CFC – Pas toujours. Le pronostic est meilleur que chez les adultes et, ça, c’est quand même le la côté positif. On soigne beaucoup d’enfants qu’on voit en consultation après, qui vont très bien, qui retournent à l’école, qui nous racontent leur vie. Ce qui me plaît dans ce métier mais qui, à la fois, est coûteux, c’est d’accompagner des familles sur une durée un peu longue, et on sait que certains ne vont pas vivre. Donc on va les accompagner, y compris jusqu’à la mort. À la fois, c’est passionnant parce que ça a un sens, parce qu’on aide son prochain, parce qu’on a un lien particulier avec eux. Un jour, le suivi s’arrête et on a toujours du mal à se dire au revoir parce qu’on a vécu plusieurs années de choses très intenses. Et c’est ça aussi qui fait le coût de ce métier, c’est-à-dire qu’on y laisse aussi un petit peu notre peau quand même à côtoyer autant le malheur, les gens qui pleurent, la mort, les séquelles…

 

DG – C’est ça.
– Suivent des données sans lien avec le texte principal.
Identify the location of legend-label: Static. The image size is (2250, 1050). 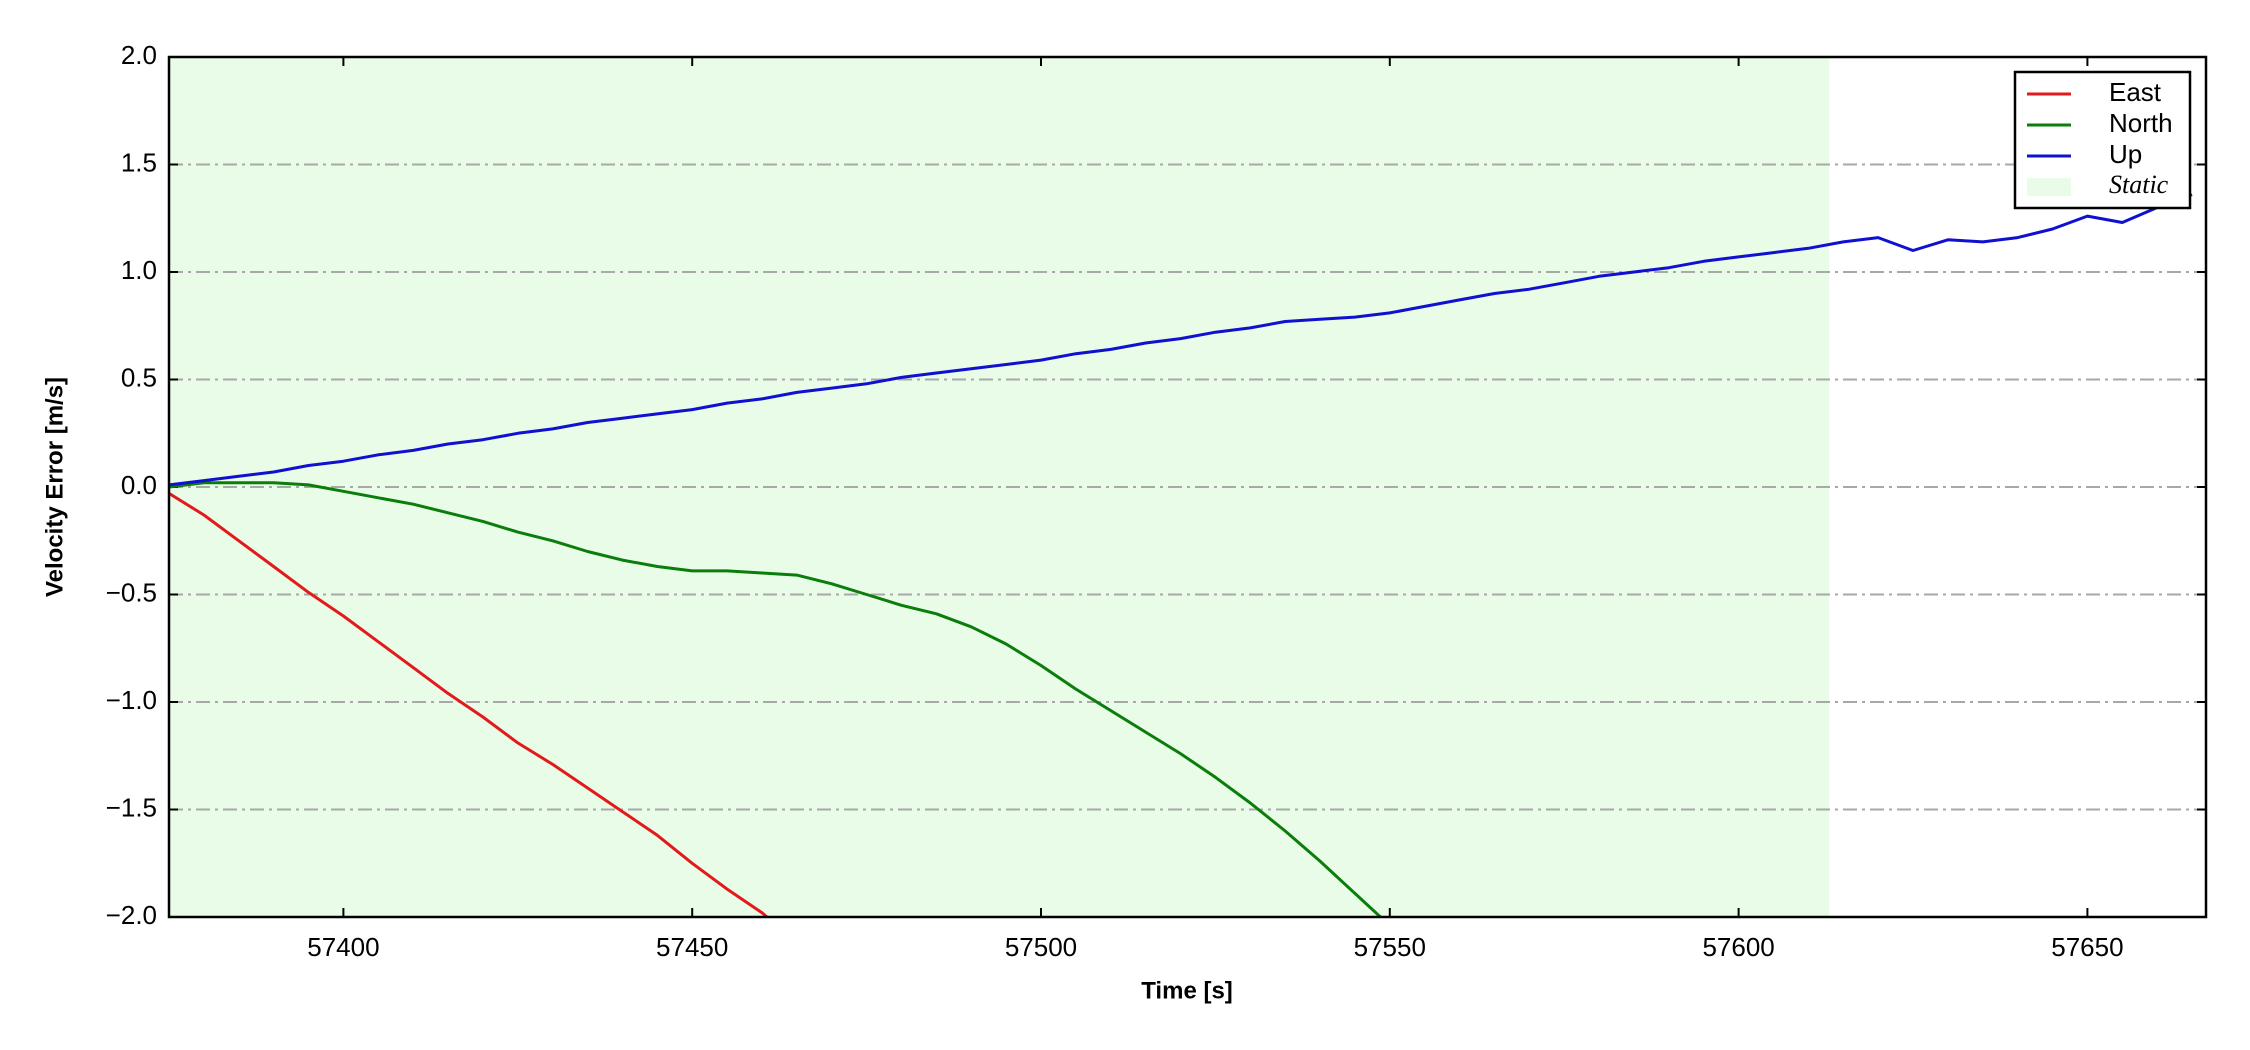
(2139, 184).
Vous avez partagé le plus intime. Est-ce que votre pratique vous a permis de constater le pouvoir des mots, des paroles échangées entre les parents et les enfants ? Constatez-vous que les mots sont importants au cours de cette expérience-là, où le rapport au réel et à l’insupportable de ce qui est en train de se vivre fait que c’est plutôt silencieux ?

 

CFC – Il n’y a pas de loi. Je dirais que je crois quand même que d’aborder le sujet de la mort avec son enfant, ce n’est pas très souvent fait. Après, je ne suis pas en permanence avec les parents et leurs enfants. Mais on a des statistiques là-dessus et on a une équipe de soins palliatifs qui nous informe de ça. Mais il n’y a pas forcément besoin que ça soit verbalisé, ce n’est pas un objectif en soi qu’un parent puisse parler de la mort avec son enfant. J’avais été à un colloque de soins palliatifs et j’avais trouvé ça hyper intéressant. Il était sur le thème « Qu’est-ce que c’est que la bonne mort ? » C’étaient plutôt des adultes que des enfants, mais je pense que ça peut s’adapter quand même à des enfants, y compris à des adolescents. La « bonne mort », c’est d’avoir pu mettre un peu en ordre sa vie. Et moi je me rappelle une jeune fille qui avait dix-neuf ans, qui m’avait posé justement la question : « Est-ce que je vais mourir ? » Et j’avais fait comprendre que oui. Elle avait écrit un livre et je m’étais dit que c’était bien qu’on puisse le dire, parce que, sinon, elle ne l’aurait probablement peut-être pas fait. Je trouve qu’il ne faut pas priver les gens de pouvoir en avoir conscience sous réserve qu’ils cherchent à avoir l’information. Et c’est ça qui est compliqué.

 

DG – Oui, quand c’est entendable. Ça ne l’est pas toujours.

 

CFC – Voilà, on ne va pas faire traverser la rue à un aveugle, s’il ne veut pas. Il faut savoir se mettre un peu dans l’esprit des gens ou plutôt respecter ce qu’ils peuvent et là où ils en sont. Et on n’a pas forcément très bien appris à faire ça dans nos études, contrairement à vous les psychanalystes.

 

PL – Merci d’avoir accepté cette interview.